Amministrative: l'affluenza alle 12 cala al 14,73%
Il Viminale fotografa una leggera flessione della partecipazione nei 750 comuni al voto, con i dati di quasi tutte le sezioni.
Oggi e domani i cittadini italiani sono chiamati alle urne per rinnovare le amministrazioni locali di quasi 750 comuni e 18 capoluoghi di provincia. Secondo i dati ufficiali diffusi dal portale Eligendo del Ministero dell'Interno, alle ore 12:00 l'affluenza media nazionale si è attestata al 14,73%. Il rilevamento, pur non essendo ancora definitivo, delinea già un quadro chiaro della partecipazione, considerando che sono pervenuti i dati relativi a 5.581 sezioni sulle 6.278 complessive previste per questa tornata elettorale.
La percentuale registrata a mezzogiorno evidenzia una leggera flessione della partecipazione democratica rispetto al precedente termine di paragone a livello nazionale, che si era attestato al 15,75%. Questo scostamento dell'un per cento indica un avvio leggermente più timido da parte dell'elettorato, sebbene il fatto che si voti su due giornate possa spalmare l'afflusso alle urne in modo differente rispetto al passato. I flussi nelle prossime ore e i dati serali chiariranno se si tratta di un trend di astensionismo strutturale o solo di un ritardo nei seggi.
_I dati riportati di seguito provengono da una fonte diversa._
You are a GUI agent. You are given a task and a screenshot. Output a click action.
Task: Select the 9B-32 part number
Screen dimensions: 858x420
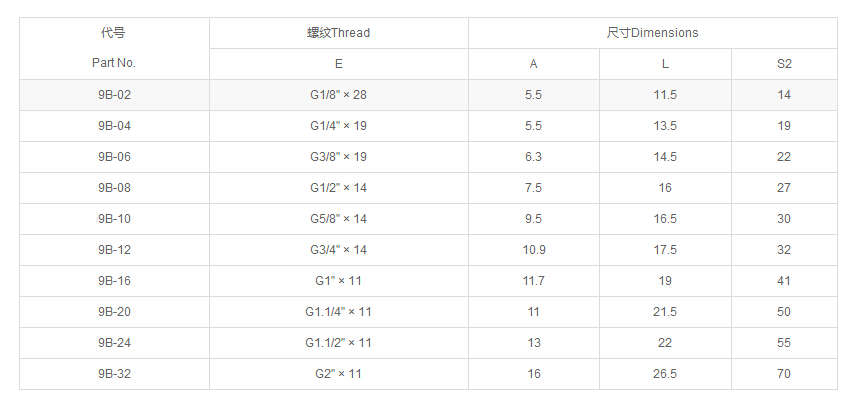click(114, 374)
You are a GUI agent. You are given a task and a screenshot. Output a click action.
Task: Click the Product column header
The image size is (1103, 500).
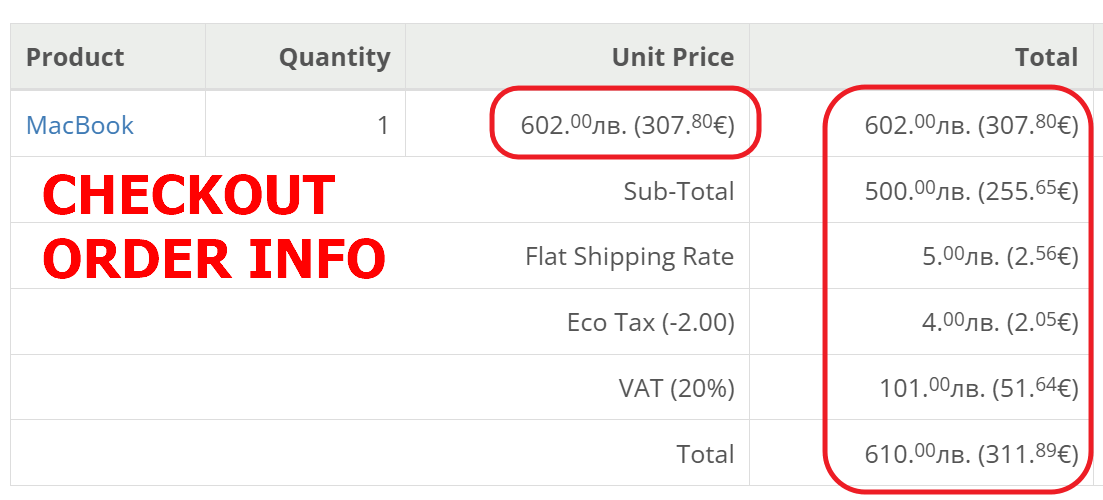pyautogui.click(x=75, y=57)
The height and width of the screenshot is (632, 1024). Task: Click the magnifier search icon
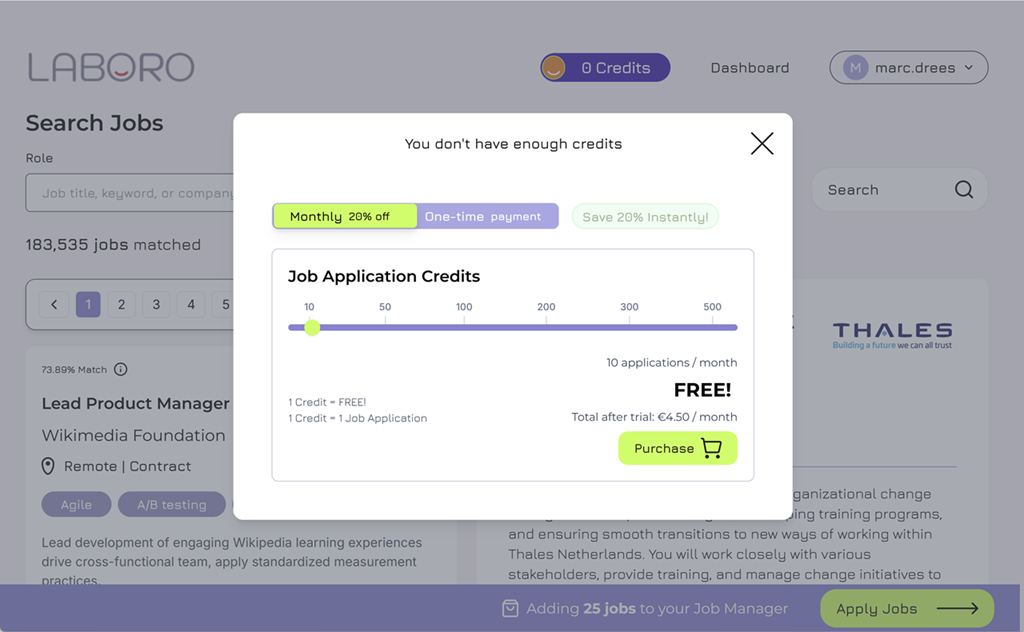pos(963,190)
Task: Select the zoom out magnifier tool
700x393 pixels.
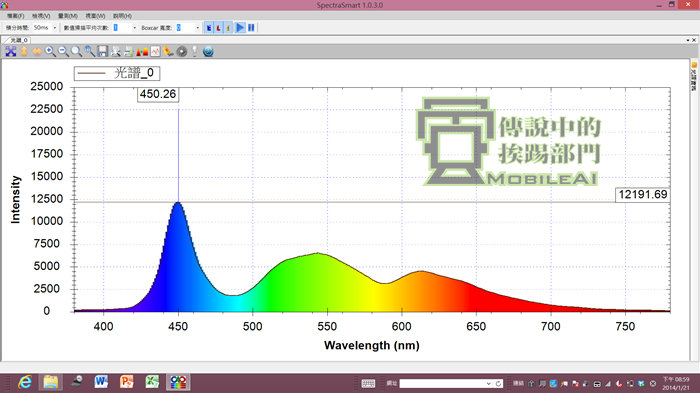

I riflettori di questa tornata sono puntati soprattutto sui 18 capoluoghi di provincia, dove le sfide politiche assumono una rilevanza che va oltre i confini strettamente locali, trasformandosi spesso in un test per i partiti nazionali. Nei centri principali la macchina organizzativa ha lavorato a pieno ritmo per garantire la regolarità delle operazioni di voto fin dall'apertura dei seggi della prima mattina. L'esito di queste amministrative determinerà non solo i nuovi equilibri delle giunte comunali coinvolte, ma offrirà anche indicazioni preziose sullo stato di salute delle coalizioni.
I seggi rimarranno aperti per tutta la giornata odierna e anche domani per consentire la massima partecipazione possibile a una platea di elettori molto estesa. Lo scrutinio delle schede inizierà subito dopo la chiusura definitiva delle urne, prevista per il pomeriggio di domani, quando cominceranno ad affluire i primi dati reali sui vincitori e sugli eventuali ballottaggi. Per i comuni maggiori, infatti, il mancato raggiungimento della maggioranza assoluta da parte di un candidato comporterà un secondo turno di voto tra due settimane.